Anheuser’s financial room to manoeuvre in the deal is already looking limited.
We hear it is busy arranging up to $60bn in new loans to help cover the 50% cash premium to SAB’s mid-September worth (c. $68bn).
Moody’s already placed the firm on review for a downgrade.
We believe shareholders should also note that dwindling first-world beer volumes have pressured free cash flow rates at both SAB and ABI.
Our analysis suggests their free cash flow yields—derived from cash balances after ‘ordinary’ spending and costs—are close to five-year lows.
SABMILLER, ABI CASH FLOW YIELDS COLLAPSE
Please click image to enlarge
AB InBev cash flows yield
Free cash flow yields tell us how well companies are growing cash in the bank as a factor of market or enterprise value.
To be sure, ABI and SAB are certainly in excellent financial health.
Anheuser-Busch’s EV-based cash flow yield is forecast around the same as other global brewers’, on a one-year view.
However that represents slippage after best-in-class cash generation a couple of years ago.
Put another way, ABI is expected to generate cash worth 5.2% of its market cap in the next twelve months, compared to 8.6% in August 2013.
Even though ABI’s market cap has risen more than one 30% since then, that still equates to a cash yield attributable to equity holders (nominally at least) that’s around 13% lower.
This year’s Modelo?
What could have triggered this fall?
It would be rash to link the reversal of robust cash creation with failure to secure Modelo-operated ‘Corona’, which had 7% US market share in 2013.
But it’s tempting.
The start of ABI’s cash-yield downtrend coincides with completion of its Modelo buy—sin Corona.
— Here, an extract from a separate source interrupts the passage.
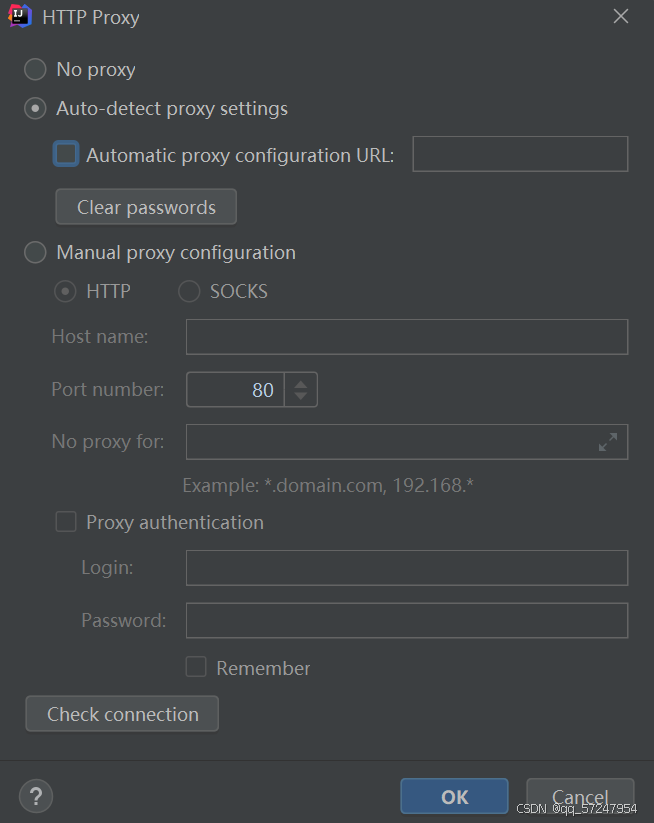Viewport: 654px width, 823px height.
Task: Click the Clear passwords button
Action: coord(145,206)
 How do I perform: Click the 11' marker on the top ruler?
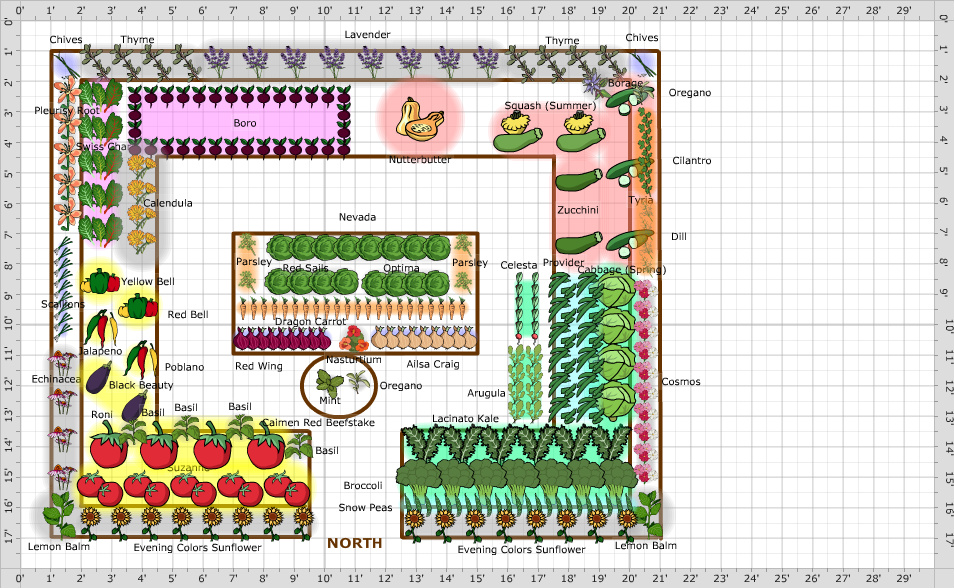pyautogui.click(x=353, y=10)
Recall that the DoJ’s case hinged less on the 7% share, than the potential for ABI to raise prices on all brands, including Corona.
A 3% rise in 2013 across all of Anheuser’s US brands, plus Corona, could have added $1bn profit per annum, at the time.
Proving this beyond speculation is beyond our scope here, unfortunately.
AB InBev starts one of the biggest takeovers of all time as cash flow growth stalls
What we know is that Anheuser-Busch has commenced one of the priciest takeovers of all time.
This comes after its free cash flashed concerns; perhaps related to prolific acquisitiveness of years past.
It’s also undeniable that the DoJ hasn’t forgotten its 2013 view.
And that ABI is well aware it once again faces exiting a strategic US asset.
That puts even more emphasis on synergies and African growth.
The takeover’s merits after all are its long-term grab of African market share, but costs for nearer-term benefits look inflated.
The backstop would be the estimated 29% global share–albeit slow-growth-to-no-growth–left after disposals.
AB InBev may address the above concerns robustly when (or if?) it hits the new formal takeover deadline, on 28th October.
Meanwhile, after SAB’s 45% advance since late August, note the stock’s first real pause since SABMiller’s agreement last week.
Huge implied support from ABI’s bid suggests any retracement will be slight.
But if uncertainty, misgivings and even incredulity take hold—remember SAB shares have still not reached ABI’s £45 offer—a correction is a risk.
The 12th-13th October gap would quickly become a target: 12th Oct. high: 3800p—13th Oct. low: 3920p.
Support backed by 38.2% of the rise from 24th August would also be on watch.
Continued failure could accelerate the shares past the 18.6% one-day surge in mid-September.
A consolidation zone lies around 2900p-3540p.